TRASPORTI. Piacenza, Associazione Pendolari: “Attenzione alle bugie della Regione”

"Svariati treni Interregionali sono stati tolti senza essere sostituiti da alcun treno Regionale Veloce". Così l’Associazione Pendolari di Piacenza commenta alcune notizie comparse sull’ultimo numero di "Pendolari E/R", periodico on line dell’Assessorato Mobilità e Trasporti della Regione Emilia-Romagna che scrive: "Non è vero che oggi sulla linea Bologna-Milano ci siano meno treni di tipo Regionale o Interregionale rispetto al passato. Sono stati mantenuti tutti, anche se alcuni hanno cambiato nome in RV conservando però gli stessi orari e le stesse velocità di prima".

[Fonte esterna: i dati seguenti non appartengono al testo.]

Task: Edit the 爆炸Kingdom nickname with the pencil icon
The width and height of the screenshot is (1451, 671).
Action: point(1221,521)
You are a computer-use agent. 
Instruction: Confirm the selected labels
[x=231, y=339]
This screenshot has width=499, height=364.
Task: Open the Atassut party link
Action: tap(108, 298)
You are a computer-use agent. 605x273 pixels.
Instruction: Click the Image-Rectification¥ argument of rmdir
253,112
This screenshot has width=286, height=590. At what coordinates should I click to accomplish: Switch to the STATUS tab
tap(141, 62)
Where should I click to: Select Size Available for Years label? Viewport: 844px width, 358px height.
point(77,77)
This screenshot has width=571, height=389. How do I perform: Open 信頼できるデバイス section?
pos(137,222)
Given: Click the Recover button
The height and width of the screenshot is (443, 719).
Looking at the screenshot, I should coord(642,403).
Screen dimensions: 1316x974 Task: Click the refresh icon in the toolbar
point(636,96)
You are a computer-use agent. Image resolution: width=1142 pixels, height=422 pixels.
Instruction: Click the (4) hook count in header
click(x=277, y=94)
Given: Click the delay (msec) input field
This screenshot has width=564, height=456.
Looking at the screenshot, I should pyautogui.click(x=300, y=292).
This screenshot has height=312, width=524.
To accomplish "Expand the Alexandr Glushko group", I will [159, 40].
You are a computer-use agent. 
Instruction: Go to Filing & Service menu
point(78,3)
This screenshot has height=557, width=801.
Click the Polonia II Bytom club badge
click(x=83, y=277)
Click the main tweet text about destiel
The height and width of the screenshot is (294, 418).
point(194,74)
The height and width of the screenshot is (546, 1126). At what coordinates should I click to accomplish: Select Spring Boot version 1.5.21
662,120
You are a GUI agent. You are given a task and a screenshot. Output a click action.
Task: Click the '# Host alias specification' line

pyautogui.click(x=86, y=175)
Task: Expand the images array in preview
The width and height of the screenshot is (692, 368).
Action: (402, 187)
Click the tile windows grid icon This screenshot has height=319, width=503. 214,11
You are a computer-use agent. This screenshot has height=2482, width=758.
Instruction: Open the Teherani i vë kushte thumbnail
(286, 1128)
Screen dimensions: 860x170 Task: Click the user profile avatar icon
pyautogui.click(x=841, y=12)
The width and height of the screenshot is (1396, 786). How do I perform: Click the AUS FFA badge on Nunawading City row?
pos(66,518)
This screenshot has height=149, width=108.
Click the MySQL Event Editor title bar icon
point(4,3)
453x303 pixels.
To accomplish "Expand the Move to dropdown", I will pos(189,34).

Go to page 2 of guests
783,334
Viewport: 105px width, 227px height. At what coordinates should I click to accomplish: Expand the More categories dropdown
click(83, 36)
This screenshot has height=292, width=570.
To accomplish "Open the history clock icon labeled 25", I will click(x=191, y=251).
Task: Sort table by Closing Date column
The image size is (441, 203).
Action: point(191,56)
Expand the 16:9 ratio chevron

"Altri treni IR sostituiti con treni Regionali Veloci hanno subito pesanti rallentamenti dei tempi di percorrenza come l’IR2124 diventato R2274 che nel tratto Parma – Milano centrale ha visto allungata la percorrenza di ben 15 minuti rispetto all’orario 2005 (22 minuti in più rispetto all’orario 2003). Senza contare la creazione delle " rotture di carico" ovvero l’obbligo di cambiare più treni per percorrere la tratta Milano/Bologna/Ancona, a meno di non servirsi dei più costosi treni Intercity. Con il vecchio orario invece la presenza dei treni Interregionali garantiva molti collegamenti diretti Milano-Bologna e Milano-Ancona senza bisogno di alcun cambio. Va detto infine che la qualifica di treno Regionale Veloce comporta la possibilità di utilizzare materiale rotabile più scadente rispetto a quello usato per gli Interregionali, sia per comfort di viaggio che per velocità (140Km/h anziché 160Km/h). Inoltre I treni Regionali sono intrinsecamente meno sicuri in quanto viaggiano con un solo macchinista anziché due".

Riteniamo – conclude l’associazione – quindi grave e pericoloso che soldi pubblici vengano usati dalla Regione Emilia Romagna per ingannare l’opinione pubblica sull’effettiva qualità del servizio ferroviario creato con l’orario di dicembre 2005, imposto ai viaggiatori dalla regione assieme alle successive modifiche. Chiediamo pertanto a tutti i viaggiatori, i referenti politici, le amministrazioni locali e le associazioni di consumatori di farsi portavoce di una denuncia collettiva contro le menzogne e gli inganni che la Regione Emilia Romagna sta vigliaccamente mettendo in atto per giustificare la propria complicità con la classe dirigente FS nel peggioramento del servizio ferroviario per i pendolari.